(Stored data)

## Begin

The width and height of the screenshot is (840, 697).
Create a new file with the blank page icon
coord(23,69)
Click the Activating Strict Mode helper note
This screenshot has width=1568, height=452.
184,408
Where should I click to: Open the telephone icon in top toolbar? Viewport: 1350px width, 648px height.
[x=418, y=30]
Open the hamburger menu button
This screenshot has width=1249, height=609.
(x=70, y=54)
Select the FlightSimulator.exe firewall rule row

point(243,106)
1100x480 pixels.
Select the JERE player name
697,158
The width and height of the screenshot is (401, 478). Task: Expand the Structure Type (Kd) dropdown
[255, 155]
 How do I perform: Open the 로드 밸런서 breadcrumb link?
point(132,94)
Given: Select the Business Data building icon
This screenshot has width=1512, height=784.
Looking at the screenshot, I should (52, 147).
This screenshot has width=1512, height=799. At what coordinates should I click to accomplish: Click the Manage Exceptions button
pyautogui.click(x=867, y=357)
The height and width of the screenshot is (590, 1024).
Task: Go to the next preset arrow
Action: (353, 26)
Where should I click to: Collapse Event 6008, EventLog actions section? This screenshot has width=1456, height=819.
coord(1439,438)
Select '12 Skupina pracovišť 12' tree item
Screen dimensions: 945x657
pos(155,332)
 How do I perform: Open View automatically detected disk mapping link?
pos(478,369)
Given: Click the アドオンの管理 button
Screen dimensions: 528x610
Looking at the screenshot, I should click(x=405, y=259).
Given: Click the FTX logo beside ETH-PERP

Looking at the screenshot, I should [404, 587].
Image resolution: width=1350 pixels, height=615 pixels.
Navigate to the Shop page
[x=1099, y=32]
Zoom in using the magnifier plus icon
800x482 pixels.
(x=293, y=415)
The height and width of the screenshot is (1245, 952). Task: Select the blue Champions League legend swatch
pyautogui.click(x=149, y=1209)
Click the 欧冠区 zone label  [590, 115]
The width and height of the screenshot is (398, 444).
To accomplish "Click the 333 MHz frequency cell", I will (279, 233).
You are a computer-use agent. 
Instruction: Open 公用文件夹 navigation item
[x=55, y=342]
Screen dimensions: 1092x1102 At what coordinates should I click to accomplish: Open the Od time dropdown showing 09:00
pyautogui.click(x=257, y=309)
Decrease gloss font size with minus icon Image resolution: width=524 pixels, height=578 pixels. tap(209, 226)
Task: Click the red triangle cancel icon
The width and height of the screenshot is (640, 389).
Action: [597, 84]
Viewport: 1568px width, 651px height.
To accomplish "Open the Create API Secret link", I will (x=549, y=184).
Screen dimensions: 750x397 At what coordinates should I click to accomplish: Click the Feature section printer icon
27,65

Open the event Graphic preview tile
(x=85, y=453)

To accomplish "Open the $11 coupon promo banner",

## End

**Task to complete**: Rewrite the listing above with "Given" renamed to "Goal" wherever it occurs, keeping every other part unchanged.

**Final result**:
The width and height of the screenshot is (840, 697).
Create a new file with the blank page icon
coord(23,69)
Click the Activating Strict Mode helper note
This screenshot has width=1568, height=452.
184,408
Where should I click to: Open the telephone icon in top toolbar? Viewport: 1350px width, 648px height.
[x=418, y=30]
Open the hamburger menu button
This screenshot has width=1249, height=609.
(x=70, y=54)
Select the FlightSimulator.exe firewall rule row

point(243,106)
1100x480 pixels.
Select the JERE player name
697,158
The width and height of the screenshot is (401, 478). Task: Expand the Structure Type (Kd) dropdown
[255, 155]
 How do I perform: Open the 로드 밸런서 breadcrumb link?
point(132,94)
Goal: Select the Business Data building icon
This screenshot has width=1512, height=784.
Looking at the screenshot, I should (52, 147).
This screenshot has width=1512, height=799. At what coordinates should I click to accomplish: Click the Manage Exceptions button
pyautogui.click(x=867, y=357)
The height and width of the screenshot is (590, 1024).
Task: Go to the next preset arrow
Action: (353, 26)
Where should I click to: Collapse Event 6008, EventLog actions section? This screenshot has width=1456, height=819.
coord(1439,438)
Select '12 Skupina pracovišť 12' tree item
Screen dimensions: 945x657
pos(155,332)
 How do I perform: Open View automatically detected disk mapping link?
pos(478,369)
Goal: Click the アドオンの管理 button
Screen dimensions: 528x610
Looking at the screenshot, I should click(x=405, y=259).
Goal: Click the FTX logo beside ETH-PERP

Looking at the screenshot, I should [404, 587].
Image resolution: width=1350 pixels, height=615 pixels.
Navigate to the Shop page
[x=1099, y=32]
Zoom in using the magnifier plus icon
800x482 pixels.
(x=293, y=415)
The height and width of the screenshot is (1245, 952). Task: Select the blue Champions League legend swatch
pyautogui.click(x=149, y=1209)
Click the 欧冠区 zone label  [590, 115]
The width and height of the screenshot is (398, 444).
To accomplish "Click the 333 MHz frequency cell", I will (279, 233).
You are a computer-use agent. 
Instruction: Open 公用文件夹 navigation item
[x=55, y=342]
Screen dimensions: 1092x1102 At what coordinates should I click to accomplish: Open the Od time dropdown showing 09:00
pyautogui.click(x=257, y=309)
Decrease gloss font size with minus icon Image resolution: width=524 pixels, height=578 pixels. tap(209, 226)
Task: Click the red triangle cancel icon
The width and height of the screenshot is (640, 389).
Action: [597, 84]
Viewport: 1568px width, 651px height.
To accomplish "Open the Create API Secret link", I will (x=549, y=184).
Screen dimensions: 750x397 At what coordinates should I click to accomplish: Click the Feature section printer icon
27,65

Open the event Graphic preview tile
(x=85, y=453)

To accomplish "Open the $11 coupon promo banner",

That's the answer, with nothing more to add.